University of Waterloo
Engineering 5 (E5), 6th Floor
Phone: 519-888-4567 ext.32600
Surgical robots and exoskeletons save lives and enable independence. However, their access, acceptance and use are limited by usability barriers and cost-benefit comparisons with conventional practice. My talk will demonstrate soft robotics techniques and transdisciplinary design strategies that address these challenges and stimulate the discovery of new application areas in engineering and medicine.
Surgical robots enhance precision, dexterity, and vision during minimally invasive surgery. However, the sense of touch is lost when breaking the physical link between the surgeon and tissue. We designed optical fiber shape and force sensors for custom designed DaVinci tools, concentric tube robots and robotic catheters. Relaying touch information to the surgeon has added consistency and safety during cardiac, laparoscopic, and neurosurgical experiments and provides opportunities to train novice surgeons and learn from experts.
Exoskeletons have a variety of use cases and numerous design tradeoffs. We used a transdisciplinary design approach in which stroke survivors, therapists, engineers, and not-for-profit organizations worked hand-in-hand to develop the open-source HERO Glove exoskeleton optimized for assistance and rehabilitation in everyday life. I will share my experiences from this co-design process and in integrating exoskeletons into clinic and home rehabilitation across Canada, Europe, and India.
On the horizon are wearable sensing, actuation and electrical stimulation technologies integrated with deep learning and neural controllers to push the boundaries of human capability, advance the usability of surgical and rehabilitation robots, and generate opportunities for job creation and entrepreneurship.

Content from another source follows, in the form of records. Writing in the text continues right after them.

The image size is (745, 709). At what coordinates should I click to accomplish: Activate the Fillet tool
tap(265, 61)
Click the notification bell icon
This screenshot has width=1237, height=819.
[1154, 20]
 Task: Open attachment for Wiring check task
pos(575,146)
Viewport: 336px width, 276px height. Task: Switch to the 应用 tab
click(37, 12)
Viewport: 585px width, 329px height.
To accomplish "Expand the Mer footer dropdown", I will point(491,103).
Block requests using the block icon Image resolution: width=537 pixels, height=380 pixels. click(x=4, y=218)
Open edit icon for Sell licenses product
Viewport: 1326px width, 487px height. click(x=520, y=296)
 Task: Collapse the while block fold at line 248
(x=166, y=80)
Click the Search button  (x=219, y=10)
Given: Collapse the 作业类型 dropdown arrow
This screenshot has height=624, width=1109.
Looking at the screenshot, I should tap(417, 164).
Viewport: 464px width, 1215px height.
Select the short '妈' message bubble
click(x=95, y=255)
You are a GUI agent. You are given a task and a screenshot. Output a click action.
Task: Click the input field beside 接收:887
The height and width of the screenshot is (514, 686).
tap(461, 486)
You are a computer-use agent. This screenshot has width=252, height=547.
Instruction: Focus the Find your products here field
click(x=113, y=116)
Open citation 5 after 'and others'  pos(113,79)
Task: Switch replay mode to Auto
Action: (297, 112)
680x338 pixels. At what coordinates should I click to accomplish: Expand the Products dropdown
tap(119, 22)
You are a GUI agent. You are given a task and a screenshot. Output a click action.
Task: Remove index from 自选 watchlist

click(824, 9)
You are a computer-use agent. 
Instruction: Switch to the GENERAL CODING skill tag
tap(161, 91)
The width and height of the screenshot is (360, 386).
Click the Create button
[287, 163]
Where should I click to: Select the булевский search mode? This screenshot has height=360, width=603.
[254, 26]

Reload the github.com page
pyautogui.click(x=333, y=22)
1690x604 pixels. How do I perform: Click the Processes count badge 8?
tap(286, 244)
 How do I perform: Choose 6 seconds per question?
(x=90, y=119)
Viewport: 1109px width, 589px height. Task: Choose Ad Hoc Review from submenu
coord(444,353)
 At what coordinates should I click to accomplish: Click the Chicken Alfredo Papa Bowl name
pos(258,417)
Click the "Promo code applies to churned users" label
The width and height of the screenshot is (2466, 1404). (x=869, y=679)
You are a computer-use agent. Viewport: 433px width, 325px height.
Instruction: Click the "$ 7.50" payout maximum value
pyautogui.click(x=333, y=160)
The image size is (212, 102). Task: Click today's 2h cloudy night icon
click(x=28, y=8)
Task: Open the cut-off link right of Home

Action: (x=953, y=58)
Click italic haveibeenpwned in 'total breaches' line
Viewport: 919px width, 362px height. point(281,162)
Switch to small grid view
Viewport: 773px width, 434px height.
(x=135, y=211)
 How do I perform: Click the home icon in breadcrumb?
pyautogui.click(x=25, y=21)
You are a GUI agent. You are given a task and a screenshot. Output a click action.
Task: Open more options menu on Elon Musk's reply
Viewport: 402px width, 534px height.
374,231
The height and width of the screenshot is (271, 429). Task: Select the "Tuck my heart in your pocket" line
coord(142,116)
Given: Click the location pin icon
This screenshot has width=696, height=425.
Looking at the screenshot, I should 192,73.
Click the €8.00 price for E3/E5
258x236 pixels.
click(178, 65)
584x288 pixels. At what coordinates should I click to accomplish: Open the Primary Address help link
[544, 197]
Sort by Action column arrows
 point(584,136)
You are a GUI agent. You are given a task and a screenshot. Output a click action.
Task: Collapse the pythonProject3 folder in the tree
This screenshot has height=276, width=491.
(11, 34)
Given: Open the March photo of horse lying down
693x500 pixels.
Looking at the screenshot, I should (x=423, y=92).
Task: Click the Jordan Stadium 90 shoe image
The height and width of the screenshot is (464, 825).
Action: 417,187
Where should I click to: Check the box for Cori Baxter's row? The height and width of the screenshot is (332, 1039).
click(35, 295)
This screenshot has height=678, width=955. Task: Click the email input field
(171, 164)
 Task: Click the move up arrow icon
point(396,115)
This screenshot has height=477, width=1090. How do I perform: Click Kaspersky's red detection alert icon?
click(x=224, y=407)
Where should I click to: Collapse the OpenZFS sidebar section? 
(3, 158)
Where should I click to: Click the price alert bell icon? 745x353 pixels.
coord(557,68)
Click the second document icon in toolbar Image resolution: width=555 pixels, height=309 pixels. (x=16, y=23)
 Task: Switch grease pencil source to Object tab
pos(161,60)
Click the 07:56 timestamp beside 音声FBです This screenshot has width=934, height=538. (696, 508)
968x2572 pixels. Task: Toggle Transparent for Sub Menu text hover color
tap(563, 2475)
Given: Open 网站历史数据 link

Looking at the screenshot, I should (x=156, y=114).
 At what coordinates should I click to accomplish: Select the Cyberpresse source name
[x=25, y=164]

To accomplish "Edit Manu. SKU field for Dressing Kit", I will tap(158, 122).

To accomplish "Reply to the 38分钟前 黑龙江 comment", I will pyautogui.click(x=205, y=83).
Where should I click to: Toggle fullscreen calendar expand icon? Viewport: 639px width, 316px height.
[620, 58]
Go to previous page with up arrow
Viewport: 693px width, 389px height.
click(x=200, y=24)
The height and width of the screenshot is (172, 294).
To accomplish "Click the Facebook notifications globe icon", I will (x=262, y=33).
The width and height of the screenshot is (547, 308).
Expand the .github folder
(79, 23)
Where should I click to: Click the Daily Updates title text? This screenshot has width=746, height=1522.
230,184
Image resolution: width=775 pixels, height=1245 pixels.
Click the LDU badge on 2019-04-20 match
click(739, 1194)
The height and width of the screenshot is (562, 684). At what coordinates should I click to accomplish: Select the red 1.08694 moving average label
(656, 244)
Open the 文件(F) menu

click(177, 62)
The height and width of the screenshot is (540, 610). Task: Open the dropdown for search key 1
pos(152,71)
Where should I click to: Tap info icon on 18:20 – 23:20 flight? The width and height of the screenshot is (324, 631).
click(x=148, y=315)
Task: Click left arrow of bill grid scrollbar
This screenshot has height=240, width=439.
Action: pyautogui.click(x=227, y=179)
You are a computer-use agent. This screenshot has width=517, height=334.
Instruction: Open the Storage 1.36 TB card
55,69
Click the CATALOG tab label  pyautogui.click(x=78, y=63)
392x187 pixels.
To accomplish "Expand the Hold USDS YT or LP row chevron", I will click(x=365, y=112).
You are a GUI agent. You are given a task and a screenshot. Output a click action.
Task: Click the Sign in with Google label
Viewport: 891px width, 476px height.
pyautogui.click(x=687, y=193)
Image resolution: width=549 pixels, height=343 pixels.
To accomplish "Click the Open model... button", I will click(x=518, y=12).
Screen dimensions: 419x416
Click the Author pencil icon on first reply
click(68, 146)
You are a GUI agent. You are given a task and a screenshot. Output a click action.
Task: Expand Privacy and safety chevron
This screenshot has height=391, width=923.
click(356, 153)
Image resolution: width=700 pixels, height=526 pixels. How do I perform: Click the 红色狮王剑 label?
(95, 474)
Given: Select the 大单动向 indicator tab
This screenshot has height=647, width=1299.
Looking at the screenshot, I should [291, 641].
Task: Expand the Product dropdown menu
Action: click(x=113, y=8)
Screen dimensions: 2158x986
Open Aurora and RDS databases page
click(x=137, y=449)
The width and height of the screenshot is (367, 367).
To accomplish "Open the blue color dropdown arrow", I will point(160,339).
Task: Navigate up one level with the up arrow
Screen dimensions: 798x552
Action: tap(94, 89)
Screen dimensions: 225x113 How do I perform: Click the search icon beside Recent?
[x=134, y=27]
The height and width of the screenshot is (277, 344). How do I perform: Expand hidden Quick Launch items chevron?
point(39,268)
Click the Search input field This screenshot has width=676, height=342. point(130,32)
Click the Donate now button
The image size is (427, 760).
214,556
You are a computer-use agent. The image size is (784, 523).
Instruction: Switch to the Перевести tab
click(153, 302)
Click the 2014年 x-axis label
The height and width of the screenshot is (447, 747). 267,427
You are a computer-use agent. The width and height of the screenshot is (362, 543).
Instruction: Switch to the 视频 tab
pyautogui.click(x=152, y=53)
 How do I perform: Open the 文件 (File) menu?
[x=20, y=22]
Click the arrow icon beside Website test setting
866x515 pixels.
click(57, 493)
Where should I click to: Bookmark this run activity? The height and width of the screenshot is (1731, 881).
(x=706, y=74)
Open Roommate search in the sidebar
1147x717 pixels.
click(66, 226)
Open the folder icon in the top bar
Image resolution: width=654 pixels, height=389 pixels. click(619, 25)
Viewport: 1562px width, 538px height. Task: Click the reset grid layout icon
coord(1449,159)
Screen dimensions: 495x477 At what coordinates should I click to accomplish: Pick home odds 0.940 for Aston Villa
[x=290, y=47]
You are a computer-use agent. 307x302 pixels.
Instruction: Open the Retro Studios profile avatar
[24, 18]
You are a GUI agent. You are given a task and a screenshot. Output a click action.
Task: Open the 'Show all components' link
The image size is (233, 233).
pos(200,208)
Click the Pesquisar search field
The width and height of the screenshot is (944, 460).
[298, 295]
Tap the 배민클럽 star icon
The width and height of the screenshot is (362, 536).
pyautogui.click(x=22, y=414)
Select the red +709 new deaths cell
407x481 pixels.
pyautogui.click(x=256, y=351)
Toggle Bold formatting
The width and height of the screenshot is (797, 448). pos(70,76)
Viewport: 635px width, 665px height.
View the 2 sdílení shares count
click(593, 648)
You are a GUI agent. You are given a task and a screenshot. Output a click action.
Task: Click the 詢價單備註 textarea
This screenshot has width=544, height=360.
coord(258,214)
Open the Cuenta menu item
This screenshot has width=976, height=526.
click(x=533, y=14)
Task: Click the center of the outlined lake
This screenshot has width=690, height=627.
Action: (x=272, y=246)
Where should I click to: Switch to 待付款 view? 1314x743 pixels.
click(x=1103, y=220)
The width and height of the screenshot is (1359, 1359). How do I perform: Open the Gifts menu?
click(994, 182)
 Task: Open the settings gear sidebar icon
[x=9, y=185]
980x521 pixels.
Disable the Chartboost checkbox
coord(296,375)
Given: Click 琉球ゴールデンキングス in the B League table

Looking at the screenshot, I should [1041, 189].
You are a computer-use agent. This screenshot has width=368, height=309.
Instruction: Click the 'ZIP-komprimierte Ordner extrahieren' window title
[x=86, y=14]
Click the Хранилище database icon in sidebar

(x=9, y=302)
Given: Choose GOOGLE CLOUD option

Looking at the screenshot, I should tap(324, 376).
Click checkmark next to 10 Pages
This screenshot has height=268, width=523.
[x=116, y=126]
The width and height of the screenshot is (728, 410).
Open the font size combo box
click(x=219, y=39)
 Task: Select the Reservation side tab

Aaron Yurkewich, PhD is an enthusiast of Athletics, Accessibility and Education and enjoys creating mechatronic systems and services that help people achieve their goals. His experience is in user-centred design and biomedical engineering with applications in surgical robotics and neurorehabilitation.
Yurkewich's Master’s works at the University of Western Ontario / Canadian Surgical Technologies and Advanced Robotics focus on the design and evaluation of sensorized surgical tools and lower limb rehabilitation interfaces. During my PhD at the University of Toronto / Toronto Rehabilitation Institute he designed the HERO Glove hand exoskeleton that is used globally to help people with disabilities use their hands. He is currently a post-doctoral researcher at Imperial College London where he designed a neurorehabilitation interface that modulates various stimulation modalities in response to neural activity and co-founded HumanRobotiX to make this technology accessible to researchers and clinicians worldwide.